En 2016, permanece estable – entre un 16% y un 18% – el porcentaje de personas que no juegan y crece el número de jugadores que juegan con alguna frecuencia, sobre todo alguna vez a la semana (21,4% respecto al 18,9% en 2015) o alguna vez al mes (6,9% frente al 3,6% de 2015).
Las apuestas deportivas presenciales siguen la misma tendencia al crecimiento registrada en los últimos años. En 2016, el 5,1% de la población adulta (el equivalente a 1,8 millones de personas) probó suerte con este tipo de apuestas frente al 3,8% registrado en 2015. Los jugadores de apuestas son básicamente hombres (el 9,1% respecto al 1,1% de mujeres) y casi la mitad tiene menos de 35 años, con representación en todos los estratos sociales.
En el ámbito online, en 2016 se incrementó en 100.000 personas el número de jugadores. Los jugadores activos durante el año, que hayan conectado alguna vez con alguna web de juego, se pueden estimar en 2016 en 1,38 millones – el equivalente a 3,6% de la población entre 18 y 75 años (según datos de la DGOJ) frente a los 985.333 registrados en 2015. El jugador online es mayoritariamente masculino (83,3%), joven –el 86,8% es menor de 45 años – y tiene un estatus social medio-alto.

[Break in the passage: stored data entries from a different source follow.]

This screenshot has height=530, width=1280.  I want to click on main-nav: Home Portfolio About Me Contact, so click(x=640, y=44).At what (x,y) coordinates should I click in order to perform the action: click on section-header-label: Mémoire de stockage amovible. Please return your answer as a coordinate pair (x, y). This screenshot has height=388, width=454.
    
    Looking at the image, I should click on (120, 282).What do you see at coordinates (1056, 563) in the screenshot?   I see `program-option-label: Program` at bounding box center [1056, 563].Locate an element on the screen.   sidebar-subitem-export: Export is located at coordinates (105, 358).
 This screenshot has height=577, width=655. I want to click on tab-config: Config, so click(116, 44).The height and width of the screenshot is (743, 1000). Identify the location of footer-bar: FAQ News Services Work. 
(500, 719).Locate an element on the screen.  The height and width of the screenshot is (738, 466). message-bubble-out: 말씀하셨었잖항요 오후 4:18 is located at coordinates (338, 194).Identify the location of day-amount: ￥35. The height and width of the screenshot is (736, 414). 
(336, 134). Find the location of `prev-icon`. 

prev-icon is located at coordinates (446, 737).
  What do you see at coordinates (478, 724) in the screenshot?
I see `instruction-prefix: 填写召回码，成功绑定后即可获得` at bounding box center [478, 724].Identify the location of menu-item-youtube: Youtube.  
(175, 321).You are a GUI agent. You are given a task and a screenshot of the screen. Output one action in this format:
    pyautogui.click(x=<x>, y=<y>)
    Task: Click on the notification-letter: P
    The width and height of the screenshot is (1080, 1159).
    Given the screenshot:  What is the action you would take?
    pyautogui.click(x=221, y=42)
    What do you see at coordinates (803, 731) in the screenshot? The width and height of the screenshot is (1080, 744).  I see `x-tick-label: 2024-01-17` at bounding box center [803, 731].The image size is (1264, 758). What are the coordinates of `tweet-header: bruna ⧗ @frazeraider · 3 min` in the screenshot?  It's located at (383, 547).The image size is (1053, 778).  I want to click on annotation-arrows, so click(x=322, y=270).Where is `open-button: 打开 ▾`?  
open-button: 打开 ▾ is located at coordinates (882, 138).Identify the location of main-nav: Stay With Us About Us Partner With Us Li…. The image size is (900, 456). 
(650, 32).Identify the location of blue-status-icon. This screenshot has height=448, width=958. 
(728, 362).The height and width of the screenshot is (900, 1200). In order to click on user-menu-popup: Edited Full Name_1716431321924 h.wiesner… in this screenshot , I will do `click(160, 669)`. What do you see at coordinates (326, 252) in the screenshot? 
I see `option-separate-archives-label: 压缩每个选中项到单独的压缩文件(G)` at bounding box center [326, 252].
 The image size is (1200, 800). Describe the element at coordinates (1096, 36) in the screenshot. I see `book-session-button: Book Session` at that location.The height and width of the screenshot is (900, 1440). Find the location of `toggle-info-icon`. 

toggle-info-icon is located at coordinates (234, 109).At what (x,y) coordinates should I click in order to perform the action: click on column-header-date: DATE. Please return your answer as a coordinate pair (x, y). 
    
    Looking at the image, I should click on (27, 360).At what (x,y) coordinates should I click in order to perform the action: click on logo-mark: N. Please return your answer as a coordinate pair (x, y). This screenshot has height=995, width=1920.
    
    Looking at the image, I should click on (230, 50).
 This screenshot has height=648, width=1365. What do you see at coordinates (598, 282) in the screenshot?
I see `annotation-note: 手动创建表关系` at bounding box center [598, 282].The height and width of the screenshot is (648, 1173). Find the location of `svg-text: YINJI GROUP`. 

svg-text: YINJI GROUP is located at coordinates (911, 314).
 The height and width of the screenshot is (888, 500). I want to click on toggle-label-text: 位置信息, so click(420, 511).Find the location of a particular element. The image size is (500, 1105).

La incidencia del juego problemático se mantiene en el 0,3% de la población entre 18 y 75 años, lo que en números absolutos significa menos de 100.000 personas. Este dato (0,3%) es coherente con los resultados de los estudios patrocinados por la Dirección General de Ordenación del Juego (2015), la Sociedad Estatal de Loterías y Apuestas del Estado (2013) y la Consejería de Interior de Cataluña (2007); todos coincidentes en porcentajes entre el 0,2% y el 0,3%. Este porcentaje reducido reitera que en España el juego problemático no representa un problema socialmente hablando, y por lo tanto las políticas públicas de prevención deben ser más individualizadas y no tan generalistas. El perfil de los afectados se encuentra en torno a los 25 años, con un estatus social medio y alto. El estudio lleva además a la conclusión de que la incidencia del juego problemático es más pronunciada en el ámbito online, habiendo una elevada correlación entre los niveles de riesgo de juego problemático y la duración de las sesiones de juego por internet.
La novedad de esta octava edición reside en la estrecha relación que se establece entre la sensibilidad ante el juego problemático y la satisfacción ante la vida. La sensibilidad a las adicciones es resultado de problemas personales de fondo, y no a la inversa, ya que hay una estrecha vinculación entre los problemas cognitivos implicados en la adicción al juego y la percepción negativa del bienestar personal.
Por iniciativa de la Fundación Codere, la Fundación Bruno Visentini, ligada a la Universidad LUISS “Guido Carli” de Roma, ha elaborado la réplica italiana de este estudio en un informe titulado – La percezione sociale del gioco d´azzardo in Italia – el primer estudio de esta naturaleza en Italia, recientemente publicado y presentado a la sociedad italiana en el marco de un evento que contó con la presencia de importantes personalidades del ámbito político y sectorial de Italia.